▶ **Dataset entries**
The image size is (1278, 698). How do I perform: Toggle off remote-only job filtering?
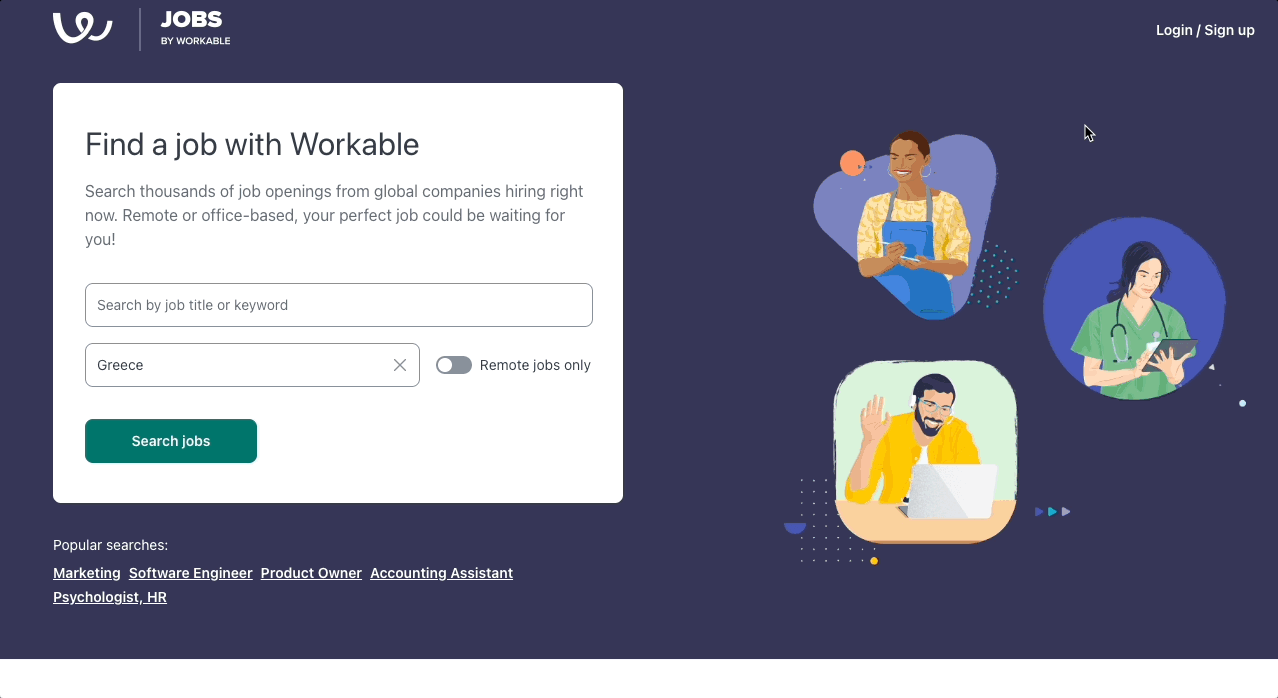coord(453,365)
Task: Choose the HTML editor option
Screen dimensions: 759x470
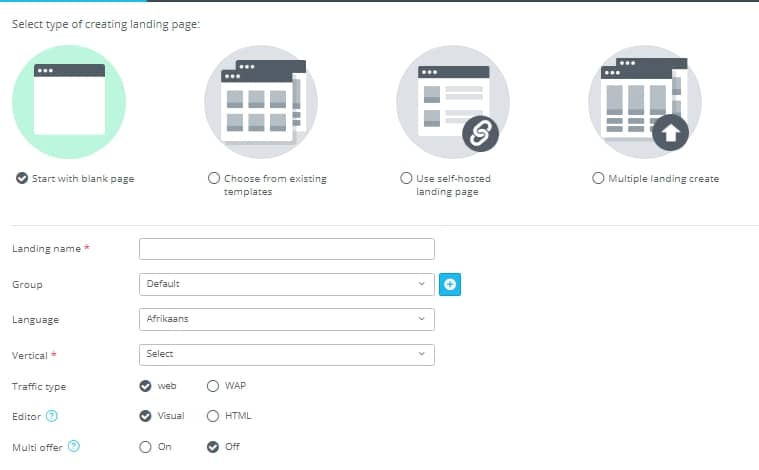Action: tap(213, 416)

▶ **WORK INSTRUCTIONS**
In case the records contain pictures, keep those out and repeat the rest exactly.

▶ **WRITTEN SOLUTION**
The image size is (1278, 698). How do I perform: Toggle off remote-only job filtering?
coord(453,365)
Task: Choose the HTML editor option
Screen dimensions: 759x470
Action: tap(213, 416)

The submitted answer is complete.